Also, dann mal los, dachte Humboldt und nahm die ersten Meter mit großen Schritten. Doch schon beim folgenden Anstieg, der es gleich in sich hatte, spürte er seine Oberschenkel heftig brennen. Hätte er sich doch intensiver aufwärmen und vielleicht den einen oder anderen Plausch weglassen sollen? Aber seitdem er mit Christin häufiger im Zittauer Gebirge unterwegs war, kannte er doch eine Menge Leute. Und wann kam er schon mal dazu, sich so entspannt zu unterhalten? Da musste er jetzt durch.
Die erste Teilstrecke führte bergauf und bergab über hügelige Wiesen, die von Menschenmengen gesäumt waren. Hier konnte er sich keine Blöße geben und jetzt schon schwächeln, obwohl er am liebsten einen Gang rausgenommen und ein bisschen langsamer gelaufen wäre.
„Humboldt, das hab ich schon schneller gesehen!“ Natürlich hörte er Christins Stimme unter allen anderen heraus. Sie war doch nicht wirklich sauer auf ihn? Als er einen Seitenblick wagte, sah er jedoch, dass sie ihn schelmisch angrinste. „Jetzt versau uns nicht die Staffel, sondern gib mal Gas“, legte sie noch nach, dann war er an ihr vorbei. Die anfeuernde Menge verschluckte allmählich ihr Lachen.

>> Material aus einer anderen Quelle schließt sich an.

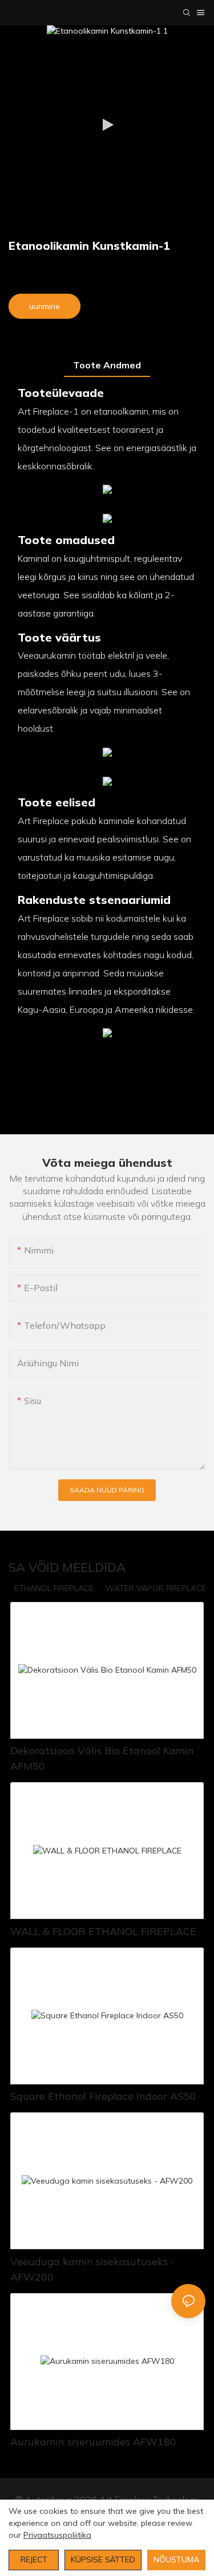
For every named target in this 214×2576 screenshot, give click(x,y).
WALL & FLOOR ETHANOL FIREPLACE (103, 1931)
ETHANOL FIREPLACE (54, 1588)
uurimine (44, 306)
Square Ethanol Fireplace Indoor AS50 (103, 2096)
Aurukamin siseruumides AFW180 (93, 2441)
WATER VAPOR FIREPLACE (156, 1588)
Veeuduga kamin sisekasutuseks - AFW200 (92, 2269)
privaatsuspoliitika (57, 2535)
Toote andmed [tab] (107, 365)
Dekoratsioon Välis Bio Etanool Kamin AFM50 (102, 1758)
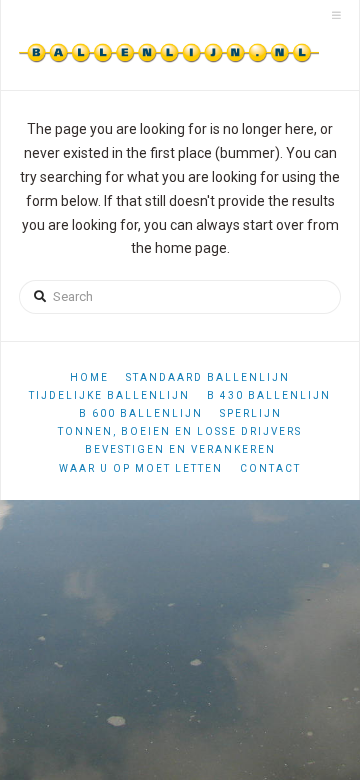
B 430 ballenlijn (269, 395)
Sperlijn (251, 413)
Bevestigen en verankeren (180, 449)
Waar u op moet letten (141, 468)
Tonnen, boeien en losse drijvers (180, 431)
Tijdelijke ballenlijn (109, 395)
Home (89, 377)
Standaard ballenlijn (208, 377)
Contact (270, 468)
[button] (336, 15)
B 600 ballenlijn (141, 413)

Christin hatte den Anfang ihres Teams gebildet und war auf die 1,1 Kilometer lange Schwimmstrecke gegangen. Sie hatte das Wasser in der ersten Verfolgergruppe verlassen und auf Bernd gewechselt, dem 30 Kilometer Mountainbike durchs Gebirge bevorstanden. Noch bis vor ein paar Minuten war Humboldt froh gewesen, den 10- Kilometer-Lauf übernommen zu haben. Schließlich ging er, wenn es die Arbeit zuließ, auch ab und an laufen. Bei seiner Überlegung hatte er nur eine Komponente vergessen: Das Wetter! Als er vorhin kurz auf sein Handy geschaut hatte, zeigte das Display 34 Grad an. Und das spürte er jetzt mit voller Wucht. Mittlerweile hatte er die freie Fläche geschafft und lief jetzt am Campingplatz entlang in den Wald hinein. Hoffentlich wurden die Temperaturen dort ein wenig angenehmer. Wie gut hatten es da die Schwimmer! Und die Mountainbiker konnten wenigstens in der Abfahrt auf etwas Fahrtwind hoffen. Wobei er nicht an die steinigen und mit Wurzeln übersäten Wege denken wollte. Da wiederum kam er zu Fuß besser zurecht.

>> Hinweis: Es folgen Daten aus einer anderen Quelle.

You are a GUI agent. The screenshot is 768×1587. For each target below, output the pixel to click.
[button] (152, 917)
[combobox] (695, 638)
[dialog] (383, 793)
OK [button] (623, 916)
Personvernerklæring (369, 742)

Allmählich fand Humboldt zu seinem gewohnten Laufrhythmus. Er brauchte diese ganze Aufregung während eines Rennens nicht. Viel lieber genoss er die Ruhe im Wald. Deshalb benutzte er auch nie Kopfhörer, um sich mit Musik volldröhnen zu lassen.
Auf den nächsten Kilometern konnte er richtig Fahrt aufnehmen und sogar den einen oder anderen Läufer überholen. Christin wäre sicher stolz auf ihn. Bei diesem Satz hätte er beinahe angefangen zu lachen. Im letzten Jahr hatte sich einiges verändert in seinem Leben, besonders in seinem Gefühlsleben. Nach einem klärenden Gespräch und einer wundervollen zweiten Nacht hatten sie viel Zeit miteinander verbracht. Entweder waren sie in Dresden oder in Christins Baude in Oybin. Sogar einen kurzen Kletterurlaub in der Fränkischen Schweiz hatten sie unbeschadet überstanden. Nein, obwohl er sich wirklich immer wieder fragte, was Christin an ihm fand und sich nicht hatte vorstellen können, jemals wieder geliebt zu werden, wurde der Begriff „unbeschadet“ der Zeit mit Christin nicht gerecht. Ihre Beziehung beruhte auf viel Respekt und liebevoller Vorsicht. Auch das war zu wenig. Ja, sie liebten sich beide sehr. Aber manchmal eben noch mit angezogener Handbremse. Oder empfand nur er das so?
Humboldt musste sich jetzt konzentrieren. Er passierte gerade eine Stelle, bei der die Läufer auf Steinen balancierend einen schmalen Fluss überqueren mussten. Da er wusste, dass es nun nicht mehr weit bis ins Ziel war, legte er noch einmal einen Zahn zu. Allerdings bereute er das sofort, als er den Wald verlassen hatte und wieder Richtung See lief. Die Sonne brannte unbarmherzig und er spürte einen unbändigen Durst. Vielleicht hätte er an den Verpflegungsstellen zugreifen sollen. Aber da er sonst ja auch immer ohne Trinkflasche laufen ging, war es ihm gar nicht in den Sinn gekommen, die 10 Kilometer nicht ohne Verpflegung überstehen zu können. Das schien sich jetzt zu rächen. Der erste Läufer überholte ihn schon wieder.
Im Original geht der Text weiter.